▼
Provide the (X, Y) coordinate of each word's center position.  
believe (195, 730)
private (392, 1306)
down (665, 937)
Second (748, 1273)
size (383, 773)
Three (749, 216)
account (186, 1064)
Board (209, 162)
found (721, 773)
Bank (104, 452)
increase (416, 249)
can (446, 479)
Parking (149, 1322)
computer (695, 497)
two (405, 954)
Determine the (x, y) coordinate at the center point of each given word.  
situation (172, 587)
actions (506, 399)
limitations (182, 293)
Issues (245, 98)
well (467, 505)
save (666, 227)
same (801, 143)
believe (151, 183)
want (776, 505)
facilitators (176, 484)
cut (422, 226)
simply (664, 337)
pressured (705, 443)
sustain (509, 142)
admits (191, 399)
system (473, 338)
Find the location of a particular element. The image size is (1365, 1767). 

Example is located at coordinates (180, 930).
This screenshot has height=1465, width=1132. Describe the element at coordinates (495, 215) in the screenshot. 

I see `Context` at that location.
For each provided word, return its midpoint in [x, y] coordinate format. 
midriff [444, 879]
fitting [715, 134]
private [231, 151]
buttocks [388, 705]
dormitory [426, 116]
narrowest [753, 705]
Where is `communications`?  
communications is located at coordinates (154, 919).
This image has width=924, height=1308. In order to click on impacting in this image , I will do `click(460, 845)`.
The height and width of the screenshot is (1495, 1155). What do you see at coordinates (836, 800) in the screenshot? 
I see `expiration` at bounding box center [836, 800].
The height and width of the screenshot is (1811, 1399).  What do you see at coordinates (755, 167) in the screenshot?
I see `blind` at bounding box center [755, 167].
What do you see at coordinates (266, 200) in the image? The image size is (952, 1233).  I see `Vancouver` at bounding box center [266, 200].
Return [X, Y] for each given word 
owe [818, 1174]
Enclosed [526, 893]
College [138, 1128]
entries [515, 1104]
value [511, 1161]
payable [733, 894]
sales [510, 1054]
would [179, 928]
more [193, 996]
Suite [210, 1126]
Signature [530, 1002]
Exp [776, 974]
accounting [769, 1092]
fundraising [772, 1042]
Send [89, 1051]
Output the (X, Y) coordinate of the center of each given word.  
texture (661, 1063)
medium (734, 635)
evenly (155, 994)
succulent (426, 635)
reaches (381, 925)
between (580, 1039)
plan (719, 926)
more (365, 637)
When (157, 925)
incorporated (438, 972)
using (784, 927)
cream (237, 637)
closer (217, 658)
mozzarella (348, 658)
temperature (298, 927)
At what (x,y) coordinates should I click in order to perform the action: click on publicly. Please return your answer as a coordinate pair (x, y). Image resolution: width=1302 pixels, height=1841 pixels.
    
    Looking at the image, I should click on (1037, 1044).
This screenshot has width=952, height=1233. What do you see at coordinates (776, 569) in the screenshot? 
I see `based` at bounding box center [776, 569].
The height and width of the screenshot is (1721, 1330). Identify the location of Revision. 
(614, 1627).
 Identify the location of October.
▲
Please quote, word for word, the entries above from the very first line through the line containing "pressured (705, 443)", with both of those lines included.

Provide the (X, Y) coordinate of each word's center position.  
believe (195, 730)
private (392, 1306)
down (665, 937)
Second (748, 1273)
size (383, 773)
Three (749, 216)
account (186, 1064)
Board (209, 162)
found (721, 773)
Bank (104, 452)
increase (416, 249)
can (446, 479)
Parking (149, 1322)
computer (695, 497)
two (405, 954)
Determine the (x, y) coordinate at the center point of each given word.  
situation (172, 587)
actions (506, 399)
limitations (182, 293)
Issues (245, 98)
well (467, 505)
save (666, 227)
same (801, 143)
believe (151, 183)
want (776, 505)
facilitators (176, 484)
cut (422, 226)
simply (664, 337)
pressured (705, 443)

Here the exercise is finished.